To better utilize unused space at the veterans homes, and to serve more veterans within legal restrictions, CalVet should do the following:
- Develop and implement procedures for periodically evaluating all of the veterans homes to identify opportunities to enhance its use of unused space and increase revenue generation, including documenting the results of its evaluations.
- Develop a formal process to seek out additional public-private partnership agreements to utilize unused space at the veterans homes to serve more veterans than it currently serves.
- Identify measures to facilitate monitoring the success of its public-private partnership agreement with the Pathway Home at the Yountville veterans home.
- As part of its 2013 renegotiations with the Pathway Home, CalVet should document its review and evaluation of any legal restrictions that may limit this agreement.
- For any future public-private partnership agreements, CalVet should specify measures in the agreements that will allow it to monitor and assess the success of the agreements, and should document its review and evaluation of any legal restrictions that may limit its authority to enter into the agreements.
To better reach a larger number of veterans who might not otherwise learn about and take advantage of benefits and services to which they are entitled, CalVet should continue to use technology, including implementing CalVet Connect.

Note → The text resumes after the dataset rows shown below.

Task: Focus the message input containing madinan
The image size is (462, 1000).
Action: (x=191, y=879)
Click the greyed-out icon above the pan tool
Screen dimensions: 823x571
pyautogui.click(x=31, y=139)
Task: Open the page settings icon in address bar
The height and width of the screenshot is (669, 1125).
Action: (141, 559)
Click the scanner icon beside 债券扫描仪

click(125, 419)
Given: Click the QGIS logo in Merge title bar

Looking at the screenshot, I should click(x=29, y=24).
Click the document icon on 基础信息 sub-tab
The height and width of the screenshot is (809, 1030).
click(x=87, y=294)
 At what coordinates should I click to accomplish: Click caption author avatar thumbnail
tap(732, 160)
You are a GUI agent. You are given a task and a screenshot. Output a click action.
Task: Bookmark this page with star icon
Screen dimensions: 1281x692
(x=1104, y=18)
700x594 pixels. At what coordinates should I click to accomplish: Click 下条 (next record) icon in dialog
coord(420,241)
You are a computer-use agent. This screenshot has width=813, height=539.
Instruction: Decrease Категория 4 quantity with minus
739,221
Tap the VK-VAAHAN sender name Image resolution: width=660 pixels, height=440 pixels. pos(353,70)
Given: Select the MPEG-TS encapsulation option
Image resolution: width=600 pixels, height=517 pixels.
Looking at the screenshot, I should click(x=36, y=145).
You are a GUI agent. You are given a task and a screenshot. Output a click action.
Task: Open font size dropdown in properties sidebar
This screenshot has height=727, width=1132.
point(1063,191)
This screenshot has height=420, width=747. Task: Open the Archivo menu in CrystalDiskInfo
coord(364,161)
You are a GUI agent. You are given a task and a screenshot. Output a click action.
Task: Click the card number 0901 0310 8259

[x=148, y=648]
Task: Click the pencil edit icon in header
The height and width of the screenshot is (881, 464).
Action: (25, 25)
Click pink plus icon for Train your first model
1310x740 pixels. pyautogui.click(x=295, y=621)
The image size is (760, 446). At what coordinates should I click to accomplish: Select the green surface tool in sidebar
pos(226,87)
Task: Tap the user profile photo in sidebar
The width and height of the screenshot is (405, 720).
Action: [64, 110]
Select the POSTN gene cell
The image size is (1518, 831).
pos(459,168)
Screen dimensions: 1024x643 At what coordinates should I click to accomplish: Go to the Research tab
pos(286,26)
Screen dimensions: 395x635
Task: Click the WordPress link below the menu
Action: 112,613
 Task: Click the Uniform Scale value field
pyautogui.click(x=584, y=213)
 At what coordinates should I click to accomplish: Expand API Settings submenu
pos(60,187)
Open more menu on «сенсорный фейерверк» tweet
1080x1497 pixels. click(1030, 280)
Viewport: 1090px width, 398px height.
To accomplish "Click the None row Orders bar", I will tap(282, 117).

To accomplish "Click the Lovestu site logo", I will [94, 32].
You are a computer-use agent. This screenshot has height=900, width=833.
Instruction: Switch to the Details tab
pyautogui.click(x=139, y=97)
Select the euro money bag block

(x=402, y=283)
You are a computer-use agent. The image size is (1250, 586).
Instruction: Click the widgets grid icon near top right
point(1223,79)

To more effectively and efficiently meet state purchasing and procurement requirements, CalVet should do the following:
- Analyze its current purchasing model to ensure that it is the most efficient and cost-effective use when purchasing non-IT goods and services for the veterans homes.
- Continue implementing quality-assurance policies to strengthen its oversight of its purchasing practices, including conducting on-site reviews of the purchasing practices of the veterans homes.
In its response, CalVet did not dispute the audit findings and agreed to implement the recommendations.
1 Under certain conditions, a veteran's spouse may also reside in a veterans home and is counted in that veterans home's census.
2 According to CalVet's budget officer, CalVet currently has approval from the California Department of Finance and the Legislature for incremental funding (or funding in phases) to operate the Veterans Home of California-West Los Angeles and is scheduled to receive full funding for that home in fiscal year 2014-15. In addition, according to the chief financial officer, CalVet did not need to seek funding for the Veterans Home of California-Lancaster and Veterans Home of California-Ventura because those veterans homes are already operating at full capacity.
3 Medi-Cal is a medical assistance program financed by the State and the federal government.
4 The State's veterans homes provide the following levels of care: domiciliary care, residential care for the elderly, intermediate care, and skilled nursing care.
5 Some of CalVet's lease agreements are with other private entities and are thus public-private agreements; however, because these agreements were not designed to better utilize unused space at the veterans homes to serve more veterans, we included them in our analysis of CalVet's lease agreements that we discuss on page 31.